— start ENTRIES SUPPLIED —

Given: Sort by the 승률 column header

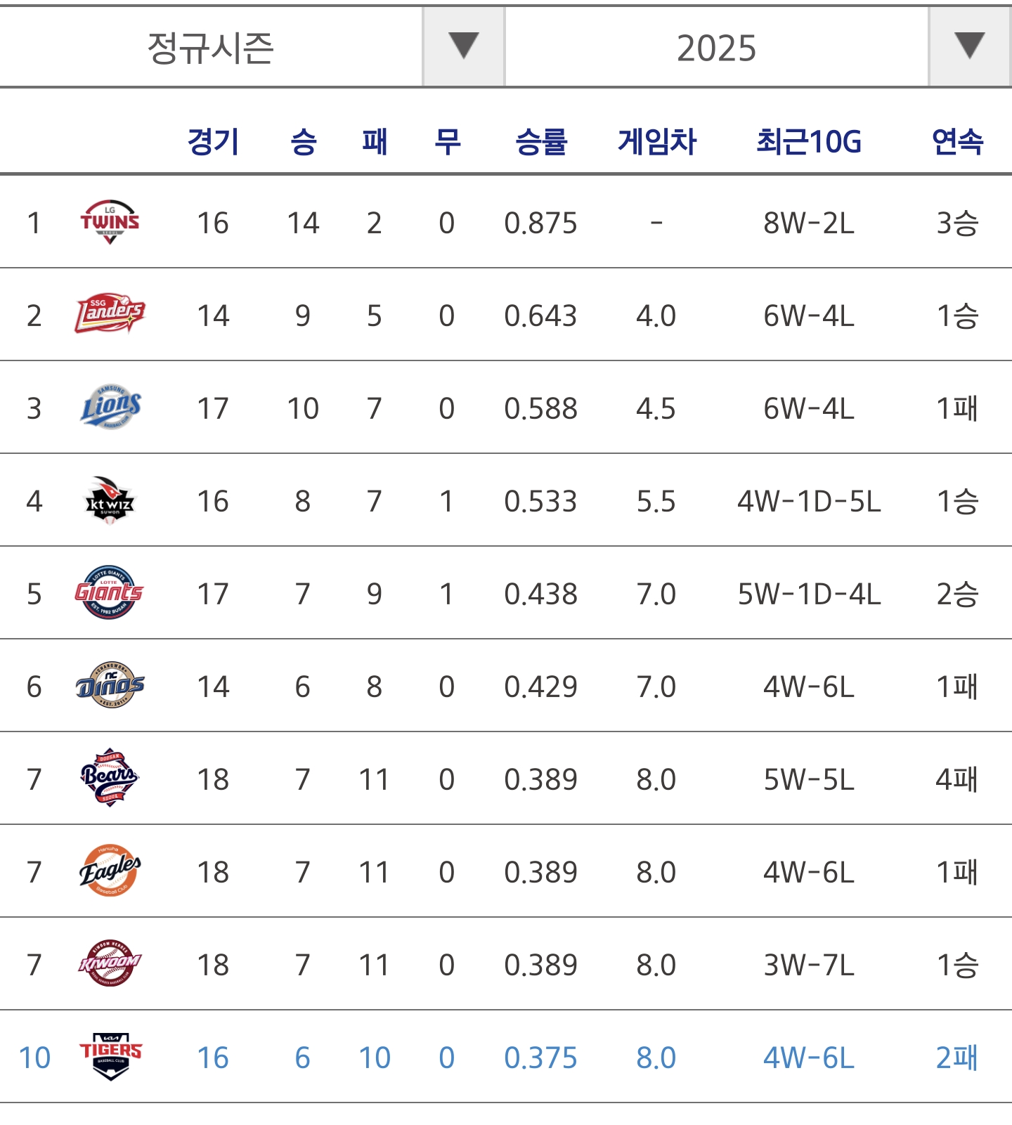Looking at the screenshot, I should [540, 141].
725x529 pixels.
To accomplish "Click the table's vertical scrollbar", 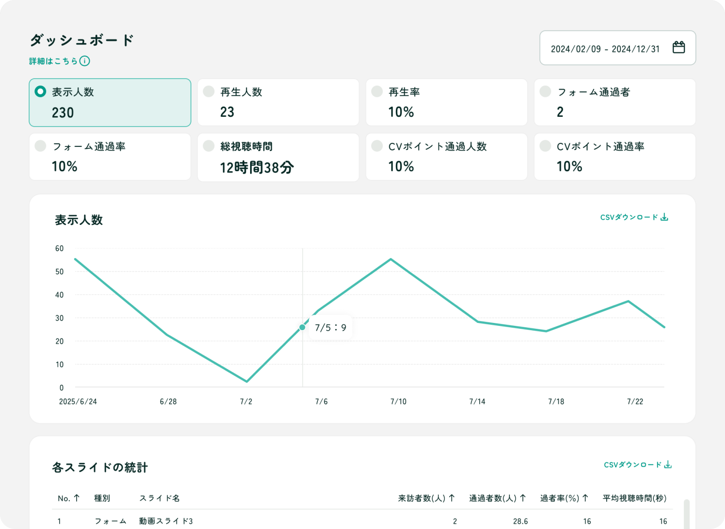I will point(686,513).
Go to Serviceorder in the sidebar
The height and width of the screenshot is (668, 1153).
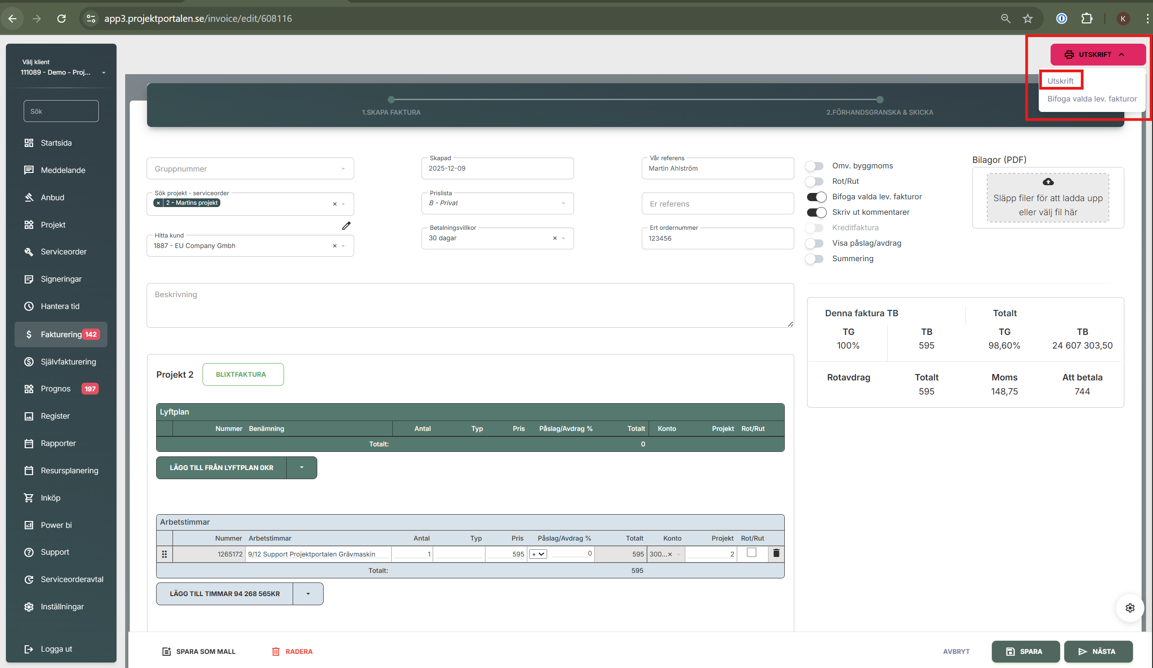[x=63, y=252]
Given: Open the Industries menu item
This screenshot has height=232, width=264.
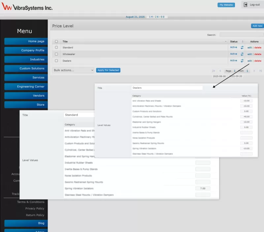Looking at the screenshot, I should (26, 59).
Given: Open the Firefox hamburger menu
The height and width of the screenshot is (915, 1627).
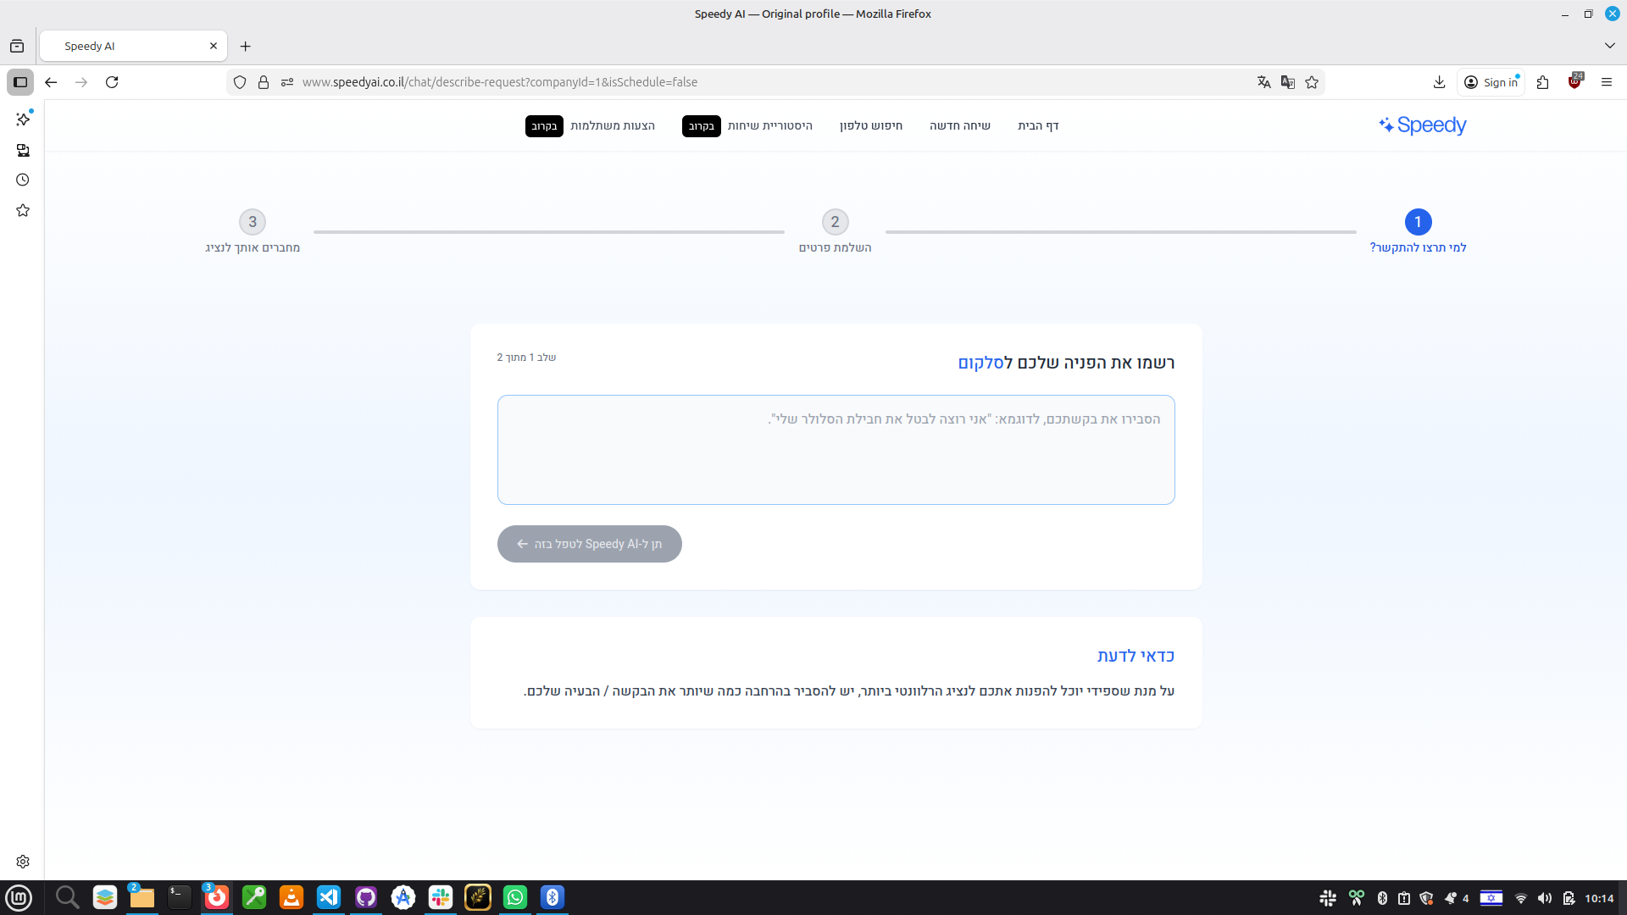Looking at the screenshot, I should tap(1606, 82).
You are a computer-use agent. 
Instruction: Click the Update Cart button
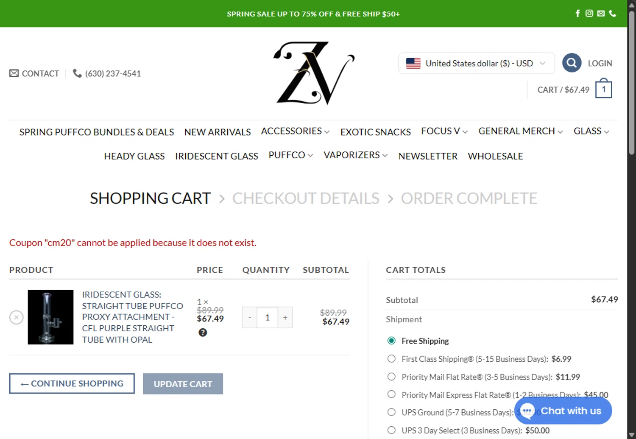tap(183, 384)
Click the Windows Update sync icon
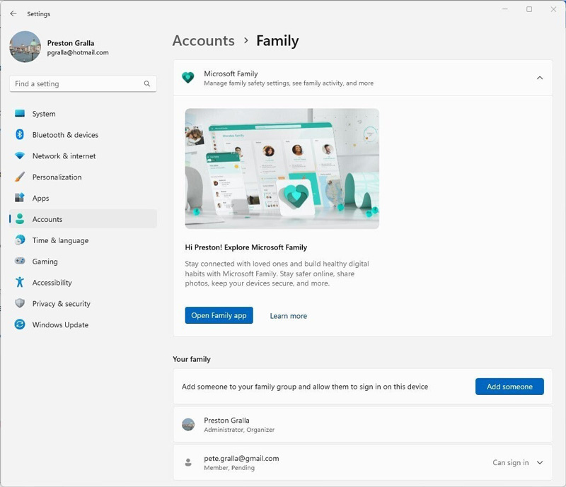The width and height of the screenshot is (566, 487). pyautogui.click(x=20, y=325)
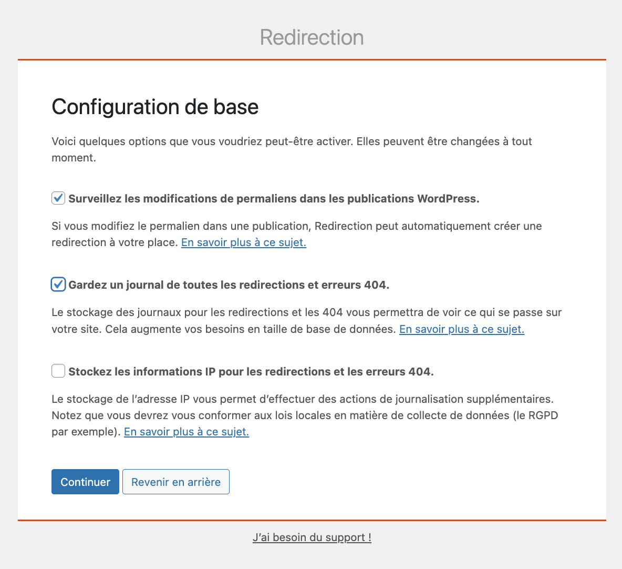Image resolution: width=622 pixels, height=569 pixels.
Task: Click the checkbox beside 'Gardez un journal'
Action: click(x=58, y=285)
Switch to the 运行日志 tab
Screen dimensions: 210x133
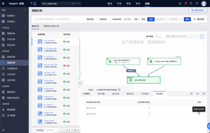pos(116,94)
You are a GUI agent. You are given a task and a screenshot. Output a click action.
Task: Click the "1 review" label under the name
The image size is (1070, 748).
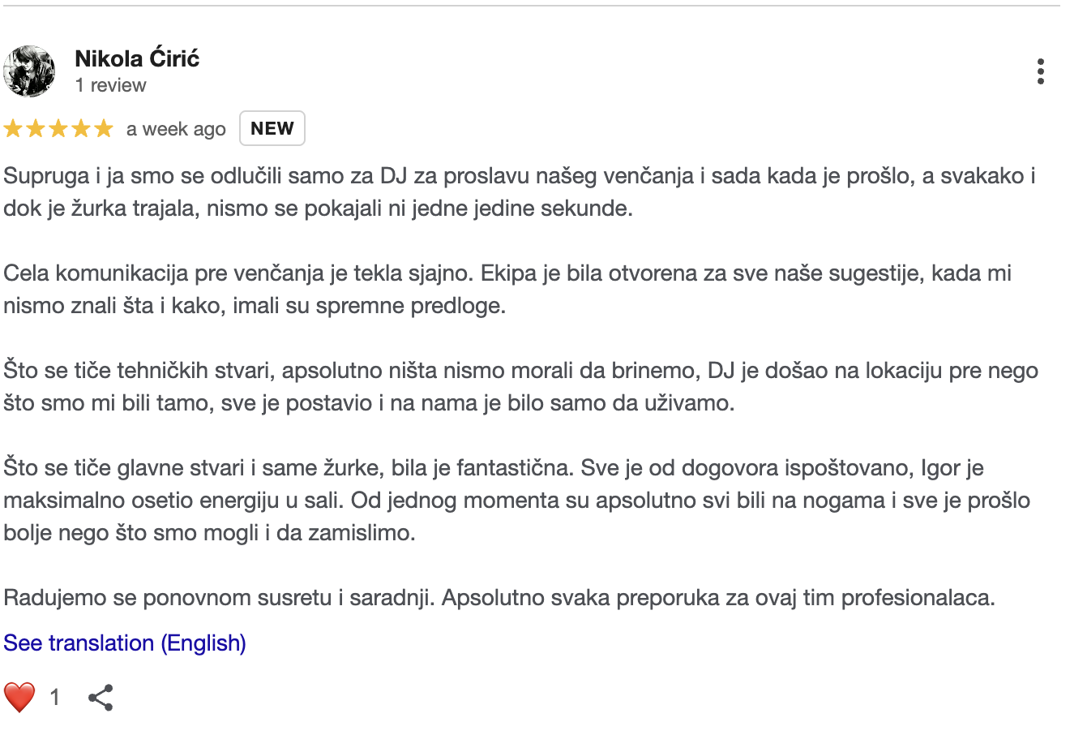(111, 85)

— end ENTRIES SUPPLIED —

WHAT THE TASK ASKS. Rewrite the stretch from the line that contains "Given: Open the Industries menu item" through the end of the lines, swapping "hamburger menu" for "main menu" and changing nothing else. Return only that stretch, leaving out the pictures.

RESPONSE BELOW.
Given: Open the Industries menu item
This screenshot has height=232, width=264.
Looking at the screenshot, I should (26, 59).
Given: Open the Firefox main menu
The height and width of the screenshot is (915, 1627).
Looking at the screenshot, I should tap(1606, 82).
You are a computer-use agent. 
Instruction: Click the Update Cart button
tap(183, 384)
Click the Windows Update sync icon
The width and height of the screenshot is (566, 487). pyautogui.click(x=20, y=325)
Image resolution: width=622 pixels, height=569 pixels.
Task: Click the checkbox beside 'Gardez un journal'
Action: click(x=58, y=285)
Switch to the 运行日志 tab
Screen dimensions: 210x133
pos(116,94)
You are a GUI agent. You are given a task and a screenshot. Output a click action.
Task: Click the "1 review" label under the name
The image size is (1070, 748).
(111, 85)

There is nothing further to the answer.